Within the listing below, please show every line carrying the string "agent".

[RAW DATA]
****************************************

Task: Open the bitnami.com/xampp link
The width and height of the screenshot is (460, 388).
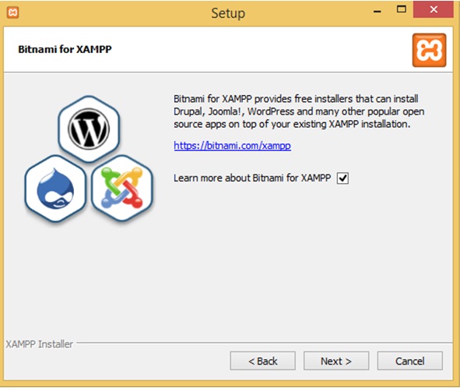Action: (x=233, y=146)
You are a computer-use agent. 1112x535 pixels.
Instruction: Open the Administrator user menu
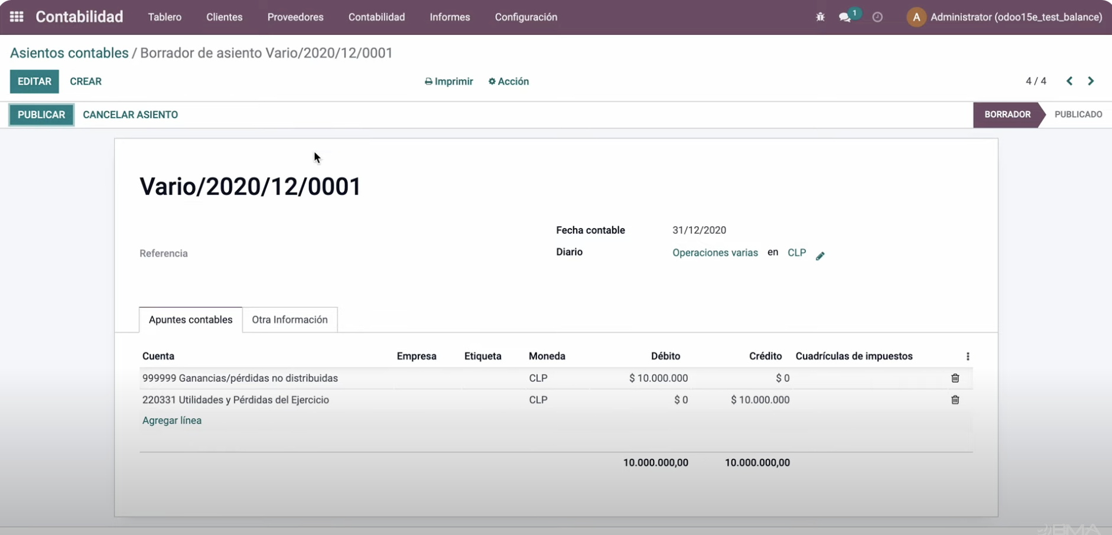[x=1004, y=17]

****************************************

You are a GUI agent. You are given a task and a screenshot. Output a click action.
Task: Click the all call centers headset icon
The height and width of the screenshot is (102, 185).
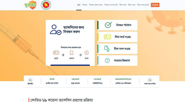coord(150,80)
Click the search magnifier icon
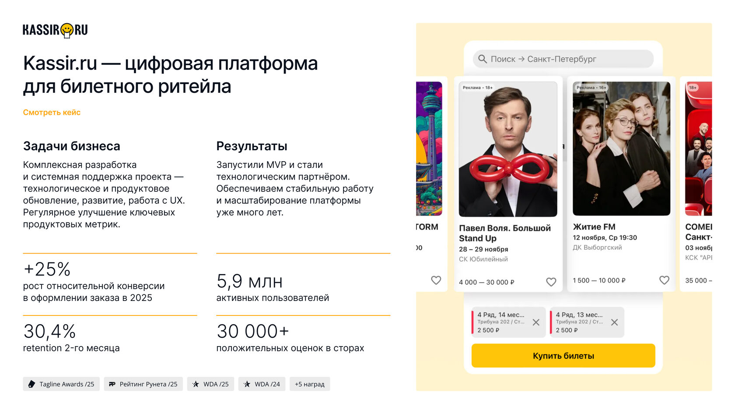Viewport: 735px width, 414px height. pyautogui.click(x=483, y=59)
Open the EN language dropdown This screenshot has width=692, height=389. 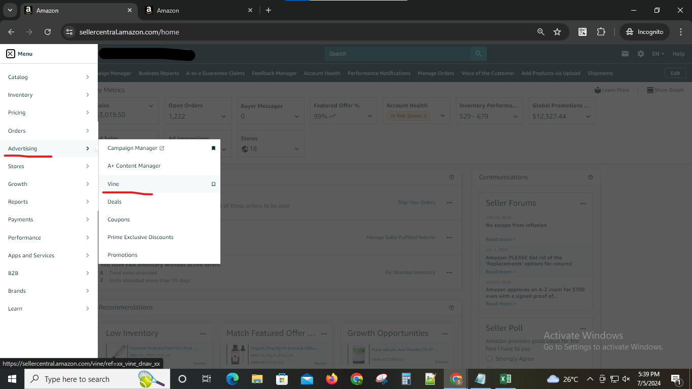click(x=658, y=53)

****************************************

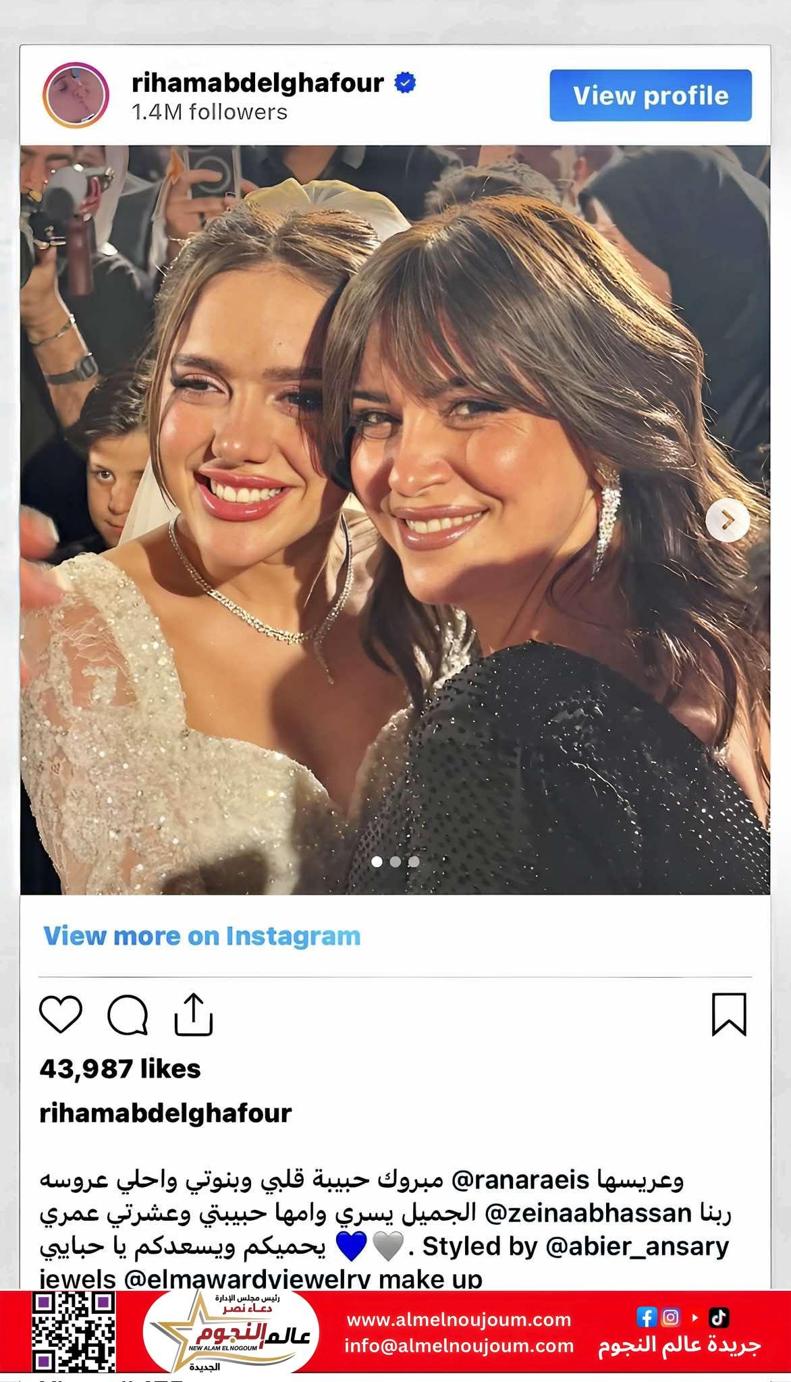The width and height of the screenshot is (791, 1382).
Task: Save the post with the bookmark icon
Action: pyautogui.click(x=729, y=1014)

****************************************

[RESPONSE BOX]
You are a computer-use agent. 1112x535 pixels.
You are a GUI agent. You are given a task and a screenshot. Output a click action.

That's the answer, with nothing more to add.